### Set task
Render only the stretch of the listing from the line containing "You are a GUI" through the line containing "coord(98,390)" as a two-column CSV headed input,output, with one row per answer. Put the text being answered in input and its answer in output, each as a single quoted field with line breaks turned into spaces.

### Data to process
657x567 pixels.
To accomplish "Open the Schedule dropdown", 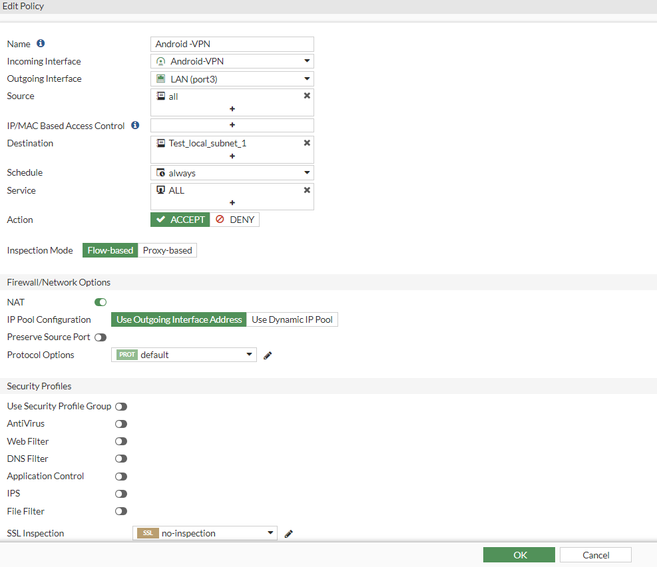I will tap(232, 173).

...

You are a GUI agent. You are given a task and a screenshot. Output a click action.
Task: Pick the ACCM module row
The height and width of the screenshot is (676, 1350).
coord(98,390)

### Correct answer
input,output
"You are a GUI agent. You are given a task and a screenshot. Output a click action. Task: Pick the ACCM module row The height and width of the screenshot is (676, 1350).","coord(98,390)"